Nola, C.F.R. in protesta: no ai contratti "al ribasso"

Vincenzo Esposito

NOLA – Un fattore  dettato dalla “crisi economica”,  che troppo spesso ricade sulle tasche dei lavoratori. Ci occupiamo oggi di quanto accade a Nola, nel C.F.R, centro di riabilitazione, da cui è stato annunciato, per il prossimo venerdì 15 gennaio, uno sciopero che ha fatto già registrare circa il 100% delle adesioni.
 
Alla base della protesta, come ci spiegano i lavoratori, una disdetta “unilaterale” del contratto collettivo nazionale di lavoro : "Per molti di noi unica fonte di reddito. Siamo preoccupati per i risvolti che questa vicenda potrebbe avere.
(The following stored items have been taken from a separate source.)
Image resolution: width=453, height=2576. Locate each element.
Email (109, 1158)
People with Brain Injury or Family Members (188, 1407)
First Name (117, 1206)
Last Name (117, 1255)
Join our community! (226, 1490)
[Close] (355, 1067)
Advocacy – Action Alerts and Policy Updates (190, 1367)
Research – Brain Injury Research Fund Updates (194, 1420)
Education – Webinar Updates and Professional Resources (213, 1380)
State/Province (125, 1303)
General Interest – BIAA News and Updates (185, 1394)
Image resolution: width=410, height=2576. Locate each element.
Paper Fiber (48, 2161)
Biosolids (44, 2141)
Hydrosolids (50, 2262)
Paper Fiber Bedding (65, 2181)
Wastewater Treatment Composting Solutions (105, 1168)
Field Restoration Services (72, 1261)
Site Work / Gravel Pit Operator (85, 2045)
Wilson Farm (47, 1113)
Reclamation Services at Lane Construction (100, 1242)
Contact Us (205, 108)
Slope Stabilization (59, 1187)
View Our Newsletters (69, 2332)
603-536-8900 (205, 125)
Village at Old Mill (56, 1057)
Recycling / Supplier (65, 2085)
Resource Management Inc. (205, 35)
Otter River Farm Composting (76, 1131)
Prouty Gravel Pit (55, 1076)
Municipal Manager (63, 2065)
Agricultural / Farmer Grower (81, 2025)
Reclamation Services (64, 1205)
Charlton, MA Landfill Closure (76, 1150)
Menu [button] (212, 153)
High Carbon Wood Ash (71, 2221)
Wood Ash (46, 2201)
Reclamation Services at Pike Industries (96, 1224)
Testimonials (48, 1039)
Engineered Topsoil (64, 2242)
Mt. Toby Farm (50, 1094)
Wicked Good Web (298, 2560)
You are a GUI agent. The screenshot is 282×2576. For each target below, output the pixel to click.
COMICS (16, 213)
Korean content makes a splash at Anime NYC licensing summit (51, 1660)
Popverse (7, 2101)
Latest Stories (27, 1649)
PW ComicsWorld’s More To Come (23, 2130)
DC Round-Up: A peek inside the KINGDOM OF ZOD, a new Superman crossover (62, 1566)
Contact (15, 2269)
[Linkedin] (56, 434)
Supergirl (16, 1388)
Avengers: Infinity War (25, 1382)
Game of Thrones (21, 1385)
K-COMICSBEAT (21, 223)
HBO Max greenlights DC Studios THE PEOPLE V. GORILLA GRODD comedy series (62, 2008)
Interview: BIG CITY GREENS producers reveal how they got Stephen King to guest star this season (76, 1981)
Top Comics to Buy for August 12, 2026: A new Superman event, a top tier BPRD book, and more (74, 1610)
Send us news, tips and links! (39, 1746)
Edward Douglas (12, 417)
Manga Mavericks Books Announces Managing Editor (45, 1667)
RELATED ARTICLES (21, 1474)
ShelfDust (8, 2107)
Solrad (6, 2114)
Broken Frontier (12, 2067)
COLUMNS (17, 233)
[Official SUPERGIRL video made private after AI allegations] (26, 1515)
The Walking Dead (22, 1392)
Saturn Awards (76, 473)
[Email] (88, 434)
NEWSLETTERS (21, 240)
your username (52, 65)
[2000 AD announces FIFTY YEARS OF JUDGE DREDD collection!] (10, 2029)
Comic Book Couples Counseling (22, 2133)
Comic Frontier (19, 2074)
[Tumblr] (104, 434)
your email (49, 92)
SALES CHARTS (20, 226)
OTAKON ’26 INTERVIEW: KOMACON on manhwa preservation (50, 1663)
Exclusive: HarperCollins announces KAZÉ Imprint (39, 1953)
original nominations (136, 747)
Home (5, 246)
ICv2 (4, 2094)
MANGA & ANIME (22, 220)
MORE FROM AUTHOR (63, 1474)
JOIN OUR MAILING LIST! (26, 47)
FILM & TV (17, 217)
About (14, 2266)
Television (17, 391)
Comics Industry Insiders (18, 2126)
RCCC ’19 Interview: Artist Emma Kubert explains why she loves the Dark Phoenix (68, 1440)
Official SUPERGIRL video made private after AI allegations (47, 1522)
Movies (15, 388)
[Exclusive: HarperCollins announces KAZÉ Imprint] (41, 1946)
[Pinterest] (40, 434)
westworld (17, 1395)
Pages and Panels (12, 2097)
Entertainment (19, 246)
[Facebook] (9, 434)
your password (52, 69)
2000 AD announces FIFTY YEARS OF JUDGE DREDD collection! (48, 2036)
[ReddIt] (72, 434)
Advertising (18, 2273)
Non è possibile gestire in questa direzione il rapporto con il lavoratore".
 
Dai sindacati attribusicono, invece, la scelta ad una strategia mirata al ribasso del costo del lavoro : "Un'operazione datoriale che mira ad abbattere il contratto collettivo nazionale, unica forma in grado di garantire equità tra i lavoratoti, in funzione di contratti di tipo individuale.
 
Il tutto ovviamente è orientato ad un abbassamento del costo del lavoro, che vede pagare ,ancora una volta, ai lavoratori il prezzo maggiore. Ecco perché la scelta di creare un comitato a difesa del contratto collettivo nazionale, unico strumento valido a garantire unità anche nel rapporto tra lavoratore e lavoratore, prima che nei confronti dell’azienda”.

12 ore, è  la durata dello sciopero che si terrà presso il Centro il prossimo Venerdì.  Si  spera dopo lo sciopero di ottenere dai dirigenti  rassicurazioni in merito. In caso contrario, già prevista un’ulteriore mobilitazione dalla durata di 48 ore.